**Passage:**

That is . . . not really the core problem with Hitler. To paraphrase the late and dearly missed Norm Macdonald, I think the worst part was all the genocide, not the “dreams outside of Germany.” Yes, the annexation of other nations was quite bad and makes the list, but I suspect that when going through “the problems with Hitler,” you must work your way down a long list of horrible large-scale crimes against humanity until you get to Hitler’s yearning for linguistic conformity.
You know who concluded, “I’ve studied a lot of history, plus I had family that was there, I don’t think Hitler was a good guy”? Alex Jones.
In the years since, Owens did not get any saner, nor is there much evidence that she’s learned much since her denunciation of Hitler as a globalist. And yet, once again, President Trump agreed to an interview with her and helped elevate her profile.
As for Tucker Carlson, the question “What happened to Carlson?” has been echoing around the right-of-center world for years. Many speculate that what we have seen in recent years reflects the real, probably long-repressed Carlson, unconstrained by cable news television show producers, editors, network lawyers, corporate programming heads, and so on.
There’s no one around to tell Carlson, “Hey, a softball interview with Nick Fuentes isn’t such a good idea,” or “No, the U.S. should not have allied with Hitler during World War II,” or “No, Winston Churchill was not the chief villain during World War II,” nor is the standard of living of Russians better than that of Americans.
(Note that there’s no sign that those Carlson programs bothered the president; in January, Carlson visited the White House twice in two weeks.)
When you look back at the 2023 Dominion Voting Systems’ now-settled defamation lawsuit against Fox News over its promotion of 2020 “stolen election” allegations, you can argue that it was Lou Dobbs who did more than any other on-air figure to cost his bosses the $787 million settlement. But by the time of that settlement, the network had long since cut ties with Dobbs; Fox Business Network dumped his program in February 2021. Shortly after the settlement, Fox News dismissed Carlson; the network concluded the ratings he brought in weren’t worth the risk of another massive defamation suit, and apparently deemed him the host most likely to generate another colossally expensive legal liability. As I wrote at the time, “In 2017, Tucker Carlson had the highest ad rates of any cable news host, with an average price of $13,779 for a 30-second spot. There simply aren’t enough hours in the day to sell enough advertising at 10 times that price to match the $787 million payout.”
When Carlson disagrees with a particular course of action, he tends to turn into a catastrophist. Back on June 4, 2025, Carlson warned that a U.S. strike on Iran’s nuclear program would lead to a wider war that would result in thousands of dead Americans, a collapsed economy, and $30 per gallon gasoline:
The first week of a war with Iran could easily kill thousands of Americans. It could also collapse our economy, as surging oil prices trigger unmanageable inflation. Consider the effects of $30 gasoline.

**Written exercise A:** Using the commentary, explain why Fox News dismissed Carlson shortly after the Dominion settlement.
**Written exercise B:** According to the commentary, when did Fox Business Network drop Lou Dobbs's program?

**Data excerpt:**

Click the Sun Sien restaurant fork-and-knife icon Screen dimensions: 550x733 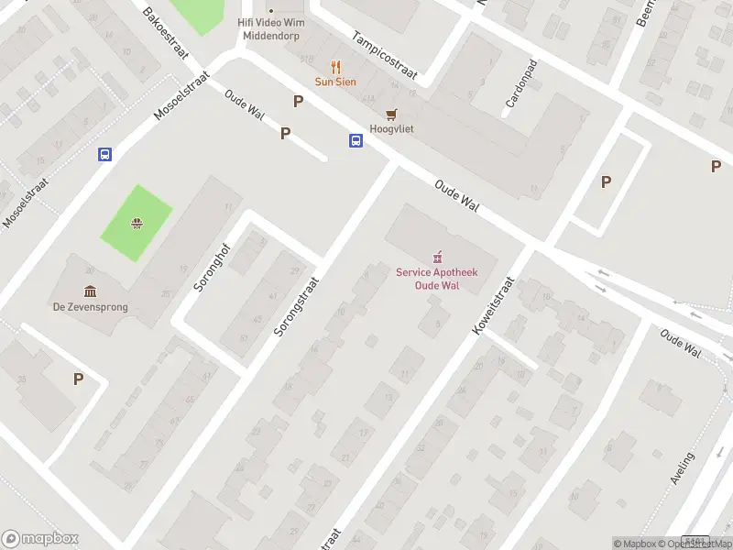[x=335, y=67]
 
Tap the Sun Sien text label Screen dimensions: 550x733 [x=335, y=82]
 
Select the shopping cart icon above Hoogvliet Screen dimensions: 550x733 [x=392, y=114]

**Reply A:** Fox News concluded that the ratings Carlson brought in weren't worth the risk of another massive defamation suit. The network apparently saw him as the host most likely to create another hugely expensive legal liability.

**Reply B:** February 2021.